You're viewing documentation for an older version of Kafka - check out our current documentation here.

Data Types and Serialization

Every Kafka Streams application must provide SerDes (Serializer/Deserializer) for the data types of record keys and record values (e.g. java.lang.String) to materialize the data when necessary. Operations that require such SerDes information include: stream(), table(), to(), through(), groupByKey(), groupBy().

You can provide SerDes by using either of these methods:

  • By setting default SerDes via a StreamsConfig instance.
  • By specifying explicit SerDes when calling the appropriate API methods, thus overriding the defaults.

Table of Contents

  • Configuring SerDes
  • Overriding default SerDes
  • Available SerDes

    Configuring SerDes

    SerDes specified in the Streams configuration via StreamsConfig are used as the default in your Kafka Streams application.

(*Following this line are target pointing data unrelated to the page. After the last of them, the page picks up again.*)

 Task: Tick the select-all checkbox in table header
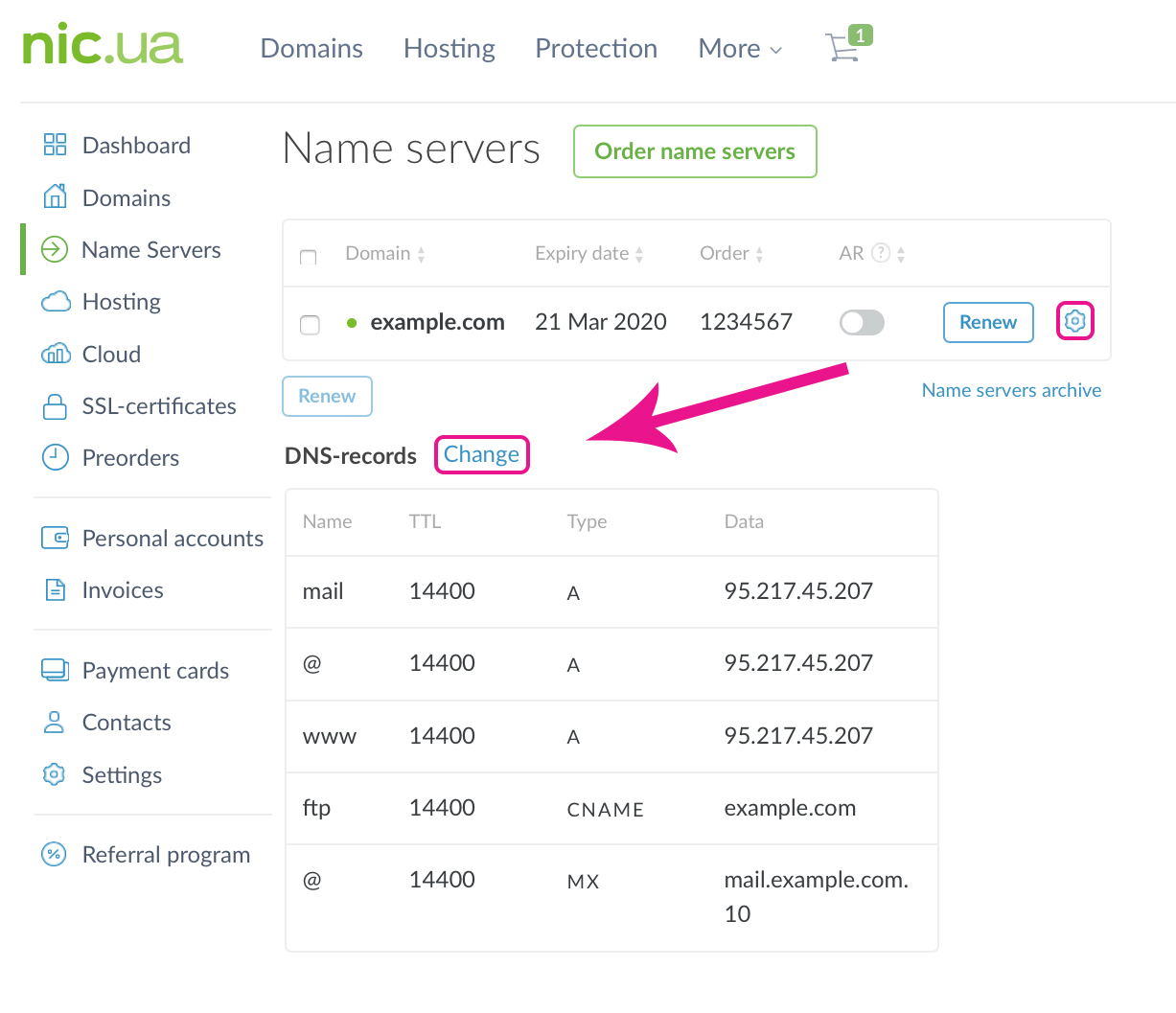309,257
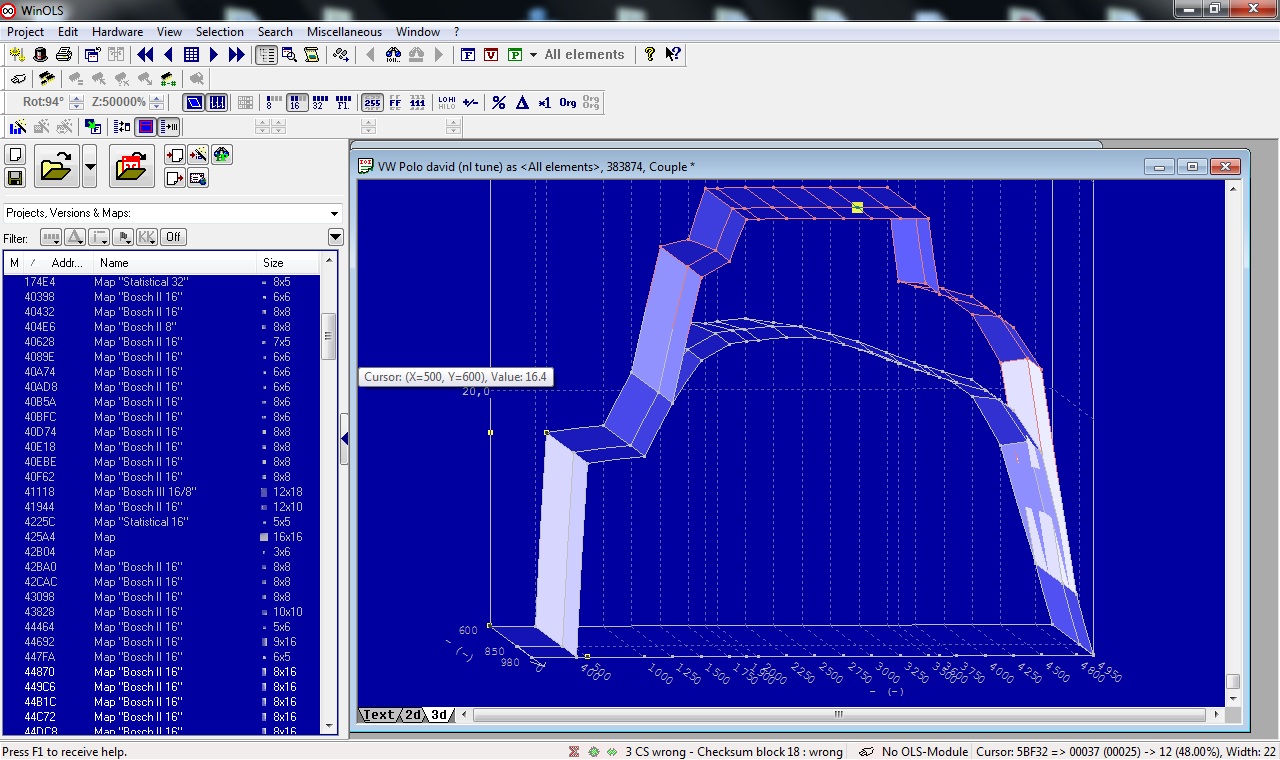Click the Org original values icon
The height and width of the screenshot is (760, 1280).
click(567, 102)
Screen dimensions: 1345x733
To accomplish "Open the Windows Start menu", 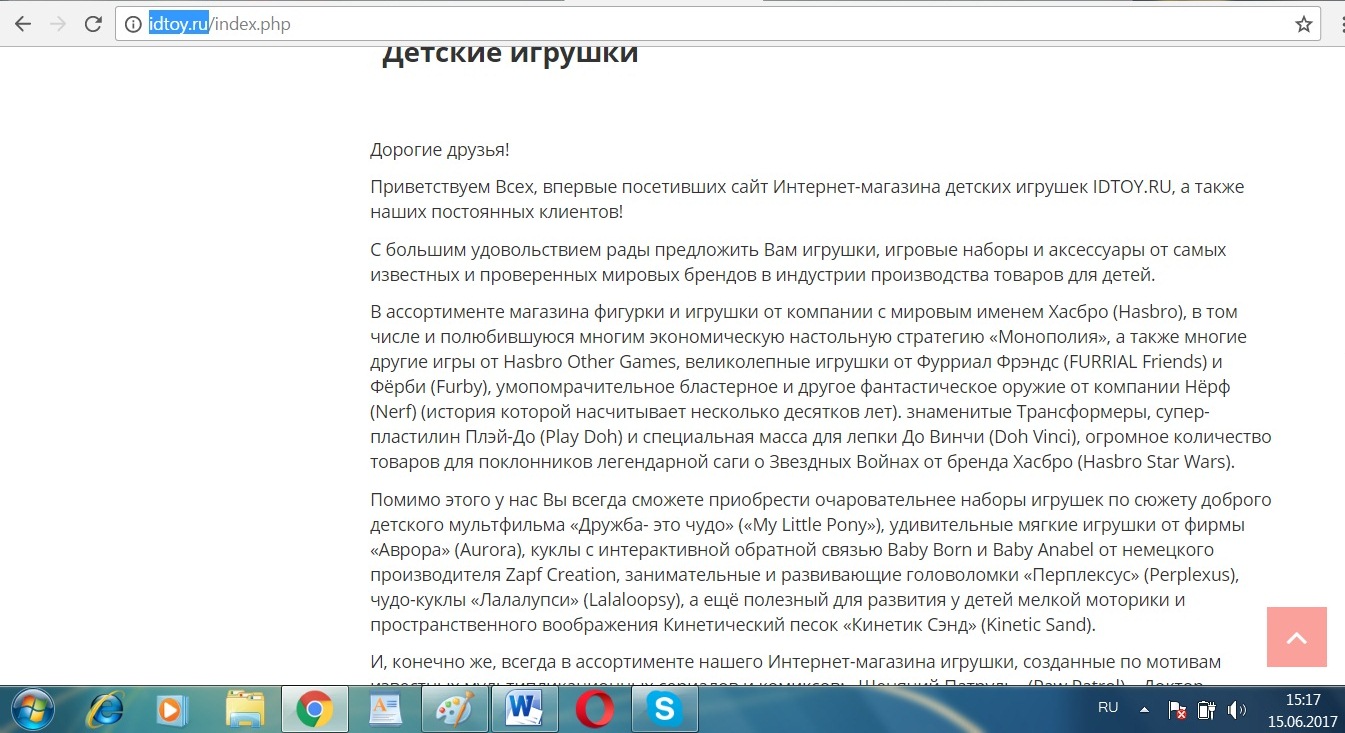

    import org.apache.kafka.common.serialization.Serdes;
    import org.apache.kafka.streams.StreamsConfig;
    
    Properties settings = new Properties();
    // Default serde for keys of data records (here: built-in serde for String type)
    settings.put(StreamsConfig.KEY_SERDE_CLASS_CONFIG, Serdes.String().getClass().getName());
    // Default serde for values of data records (here: built-in serde for Long type)
    settings.put(StreamsConfig.VALUE_SERDE_CLASS_CONFIG, Serdes.Long().getClass().getName());
    
    StreamsConfig config = new StreamsConfig(settings);
    

    Overriding default SerDes

    You can also specify SerDes explicitly by passing them to the appropriate API methods, which overrides the default serde settings:

    import org.apache.kafka.common.serialization.Serde;
    import org.apache.kafka.common.serialization.Serdes;
    
    final Serde<String> stringSerde = Serdes.String();
    final Serde<Long> longSerde = Serdes.Long();
    
    // The stream userCountByRegion has type `String` for record keys (for region)
    // and type `Long` for record values (for user counts).
    KStream<String, Long> userCountByRegion = ...;
    userCountByRegion.to("RegionCountsTopic", Produced.with(stringSerde, longSerde));
    

    If you want to override serdes selectively, i.e., keep the defaults for some fields, then don’t specify the serde whenever you want to leverage the default settings:

    import org.apache.kafka.common.serialization.Serde;
    import org.apache.kafka.common.serialization.Serdes;
    
    // Use the default serializer for record keys (here: region as String) by not specifying the key serde,
    // but override the default serializer for record values (here: userCount as Long).
    final Serde<Long> longSerde = Serdes.Long();
    KStream<String, Long> userCountByRegion = ...;
    userCountByRegion.to("RegionCountsTopic", Produced.valueSerde(Serdes.Long()));
    

    Available SerDes

    Primitive and basic types

    Apache Kafka includes several built-in serde implementations for Java primitives and basic types such as byte[] in its kafka-clients Maven artifact:

    <dependency>
        <groupId>org.apache.kafka</groupId>
        <artifactId>kafka-clients</artifactId>
        <version>1.0.2</version>
    </dependency>
    

    This artifact provides the following serde implementations under the package org.apache.kafka.common.serialization, which you can leverage when e.g., defining default serializers in your Streams configuration.

    Data type Serde
    byte[] Serdes.ByteArray(), Serdes.Bytes() (see tip below)
    ByteBuffer Serdes.ByteBuffer()
    Double Serdes.Double()
    Integer Serdes.Integer()
    Long Serdes.Long()
    String Serdes.String()

    Tip

    Bytes is a wrapper for Java’s byte[] (byte array) that supports proper equality and ordering semantics. You may want to consider using Bytes instead of byte[] in your applications.

    JSON

    The code examples of Kafka Streams also include a basic serde implementation for JSON:

    You can construct a unified JSON serde from the JsonPOJOSerializer and JsonPOJODeserializer via Serdes.serdeFrom(<serializerInstance>, <deserializerInstance>). The PageViewTypedDemo example demonstrates how to use this JSON serde.

    Implementing custom SerDes

    If you need to implement custom SerDes, your best starting point is to take a look at the source code references of existing SerDes (see previous section). Typically, your workflow will be similar to:

    1. Write a serializer for your data type T by implementing org.apache.kafka.common.serialization.Serializer.
    2. Write a deserializer for T by implementing org.apache.kafka.common.serialization.Deserializer.
    3. Write a serde for T by implementing org.apache.kafka.common.serialization.Serde, which you either do manually (see existing SerDes in the previous section) or by leveraging helper functions in Serdes such as Serdes.serdeFrom(Serializer<T>, Deserializer<T>).